问题
do you know any ready-to-use method to obtain length and also overlap of two strings? However only with R
, maybe something from stringr
? I was looking here, unfortunately without succes.
str1 <- 'ABCDE'
str2 <- 'CDEFG'
str_overlap(str1, str2)
'CDE'
str_overlap_len(str1, str2)
3
Other examples:
str1 <- 'ATTAGACCTG'
str2 <- 'CCTGCCGGAA'
str_overlap(str1, str2)
'CCTG'
str_overlap_len(str1, str2)
4
///
str1 <- 'foobarandfoo'
str2 <- 'barand'
str_overlap(str1, str2)
'barand'
str_overlap_len(str1, str2)
6
/// Yes two solutions, always pick always overlap
str1 <- 'EFGABCDE'
str2 <- 'ABCDECDE'
str_overlap(str1, str2)
'ABCDE'
str_overlap_len(str1, str2)
5
I was wonder about homemade small function for this, such as this one?
回答1:
It seems to me that you (OP) are not very concerned with performance of the code but more interested in a potential approch to solve it without readymade functions. So here is an example I came up with to compute the longest common substring. I have to note that this only returns the first largest common substring found even when there can be several of the same length. This is something you could modify to fit your needs. And please don't expect this to be super fast - it won't.

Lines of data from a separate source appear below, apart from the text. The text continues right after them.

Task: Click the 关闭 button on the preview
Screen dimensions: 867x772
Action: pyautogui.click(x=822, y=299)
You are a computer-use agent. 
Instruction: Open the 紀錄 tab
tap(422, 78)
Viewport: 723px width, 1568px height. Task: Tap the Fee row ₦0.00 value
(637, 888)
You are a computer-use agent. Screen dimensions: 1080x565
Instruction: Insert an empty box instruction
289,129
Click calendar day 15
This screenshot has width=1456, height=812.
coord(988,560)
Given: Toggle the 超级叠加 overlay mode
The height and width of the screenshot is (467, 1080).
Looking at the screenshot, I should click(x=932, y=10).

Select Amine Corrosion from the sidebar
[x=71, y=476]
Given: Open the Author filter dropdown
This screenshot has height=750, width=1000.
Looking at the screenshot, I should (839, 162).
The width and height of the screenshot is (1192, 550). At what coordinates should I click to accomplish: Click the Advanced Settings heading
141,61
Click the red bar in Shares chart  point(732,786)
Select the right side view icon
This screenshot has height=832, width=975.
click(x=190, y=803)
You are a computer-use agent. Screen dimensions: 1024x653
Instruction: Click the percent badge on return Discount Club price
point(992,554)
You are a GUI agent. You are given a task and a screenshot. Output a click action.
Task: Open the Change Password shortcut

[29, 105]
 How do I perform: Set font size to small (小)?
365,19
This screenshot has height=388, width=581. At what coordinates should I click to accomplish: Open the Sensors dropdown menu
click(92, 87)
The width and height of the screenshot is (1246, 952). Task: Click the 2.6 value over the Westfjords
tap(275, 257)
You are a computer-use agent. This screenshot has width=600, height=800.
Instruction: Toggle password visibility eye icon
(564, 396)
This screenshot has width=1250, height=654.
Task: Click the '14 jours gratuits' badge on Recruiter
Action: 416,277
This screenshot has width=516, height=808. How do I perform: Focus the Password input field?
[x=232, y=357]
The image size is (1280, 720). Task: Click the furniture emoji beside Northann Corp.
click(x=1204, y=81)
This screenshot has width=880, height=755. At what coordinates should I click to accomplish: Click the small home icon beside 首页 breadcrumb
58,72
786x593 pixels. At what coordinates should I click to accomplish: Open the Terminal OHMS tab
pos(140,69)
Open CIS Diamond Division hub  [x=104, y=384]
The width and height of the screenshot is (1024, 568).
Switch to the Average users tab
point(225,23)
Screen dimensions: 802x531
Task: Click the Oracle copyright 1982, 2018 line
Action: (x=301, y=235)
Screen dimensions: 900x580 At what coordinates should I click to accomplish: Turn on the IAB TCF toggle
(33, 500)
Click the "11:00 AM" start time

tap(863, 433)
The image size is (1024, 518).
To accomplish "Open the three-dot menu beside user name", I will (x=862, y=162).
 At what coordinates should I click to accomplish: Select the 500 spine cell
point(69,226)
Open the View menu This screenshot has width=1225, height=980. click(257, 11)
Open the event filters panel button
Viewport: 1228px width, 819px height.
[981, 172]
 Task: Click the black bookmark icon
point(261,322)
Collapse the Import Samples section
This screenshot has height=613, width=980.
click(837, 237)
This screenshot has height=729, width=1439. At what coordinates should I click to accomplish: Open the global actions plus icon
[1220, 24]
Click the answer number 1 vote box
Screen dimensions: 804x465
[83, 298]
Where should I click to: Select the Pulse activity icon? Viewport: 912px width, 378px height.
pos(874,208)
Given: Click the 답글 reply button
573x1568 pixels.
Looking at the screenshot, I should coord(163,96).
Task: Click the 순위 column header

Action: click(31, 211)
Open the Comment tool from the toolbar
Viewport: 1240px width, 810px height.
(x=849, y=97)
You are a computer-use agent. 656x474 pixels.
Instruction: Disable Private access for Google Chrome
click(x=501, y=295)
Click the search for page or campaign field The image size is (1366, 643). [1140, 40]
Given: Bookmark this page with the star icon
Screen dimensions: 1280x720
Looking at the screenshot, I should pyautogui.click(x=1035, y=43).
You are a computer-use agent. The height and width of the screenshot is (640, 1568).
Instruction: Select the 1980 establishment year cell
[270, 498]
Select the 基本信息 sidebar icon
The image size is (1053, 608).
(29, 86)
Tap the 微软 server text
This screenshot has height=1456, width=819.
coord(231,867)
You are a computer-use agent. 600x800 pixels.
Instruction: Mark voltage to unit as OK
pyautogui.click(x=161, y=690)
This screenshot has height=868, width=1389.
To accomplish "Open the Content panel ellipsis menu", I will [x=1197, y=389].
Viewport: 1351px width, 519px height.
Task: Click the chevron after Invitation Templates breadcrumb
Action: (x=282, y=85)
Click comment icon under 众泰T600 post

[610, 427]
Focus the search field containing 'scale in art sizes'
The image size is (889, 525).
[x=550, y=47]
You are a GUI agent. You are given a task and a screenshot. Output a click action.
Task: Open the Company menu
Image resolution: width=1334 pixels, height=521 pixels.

foo <- function(str1, str2, ignore.case = FALSE, verbose = FALSE) {
if(ignore.case) {
str1 <- tolower(str1)
str2 <- tolower(str2)
}
if(nchar(str1) < nchar(str2)) {
x <- str2
str2 <- str1
str1 <- x
}
x <- strsplit(str2, "")[[1L]]
n <- length(x)
s <- sequence(seq_len(n))
s <- split(s, cumsum(s == 1L))
s <- rep(list(s), n)
for(i in seq_along(s)) {
s[[i]] <- lapply(s[[i]], function(x) {
x <- x + (i-1L)
x[x <= n]
})
s[[i]] <- unique(s[[i]])
}
s <- unlist(s, recursive = FALSE)
s <- unique(s[order(-lengths(s))])
i <- 1L
len_s <- length(s)
while(i < len_s) {
lcs <- paste(x[s[[i]]], collapse = "")
if(verbose) cat("now checking:", lcs, "\n")
check <- grepl(lcs, str1, fixed = TRUE)
if(check) {
cat("the (first) longest common substring is:", lcs, "of length", nchar(lcs), "\n")
break
} else {
i <- i + 1L
}
}
}
str1 <- 'ABCDE'
str2 <- 'CDEFG'
foo(str1, str2)
# the (first) longest common substring is: CDE of length 3
str1 <- 'ATTAGACCTG'
str2 <- 'CCTGCCGGAA'
foo(str1, str2)
# the (first) longest common substring is: CCTG of length 4
str1 <- 'foobarandfoo'
str2 <- 'barand'
foo(str1, str2)
# the (first) longest common substring is: barand of length 6
str1 <- 'EFGABCDE'
str2 <- 'ABCDECDE'
foo(str1, str2)
# the (first) longest common substring is: ABCDE of length 5
set.seed(2018)
str1 <- paste(sample(c(LETTERS, letters), 500, TRUE), collapse = "")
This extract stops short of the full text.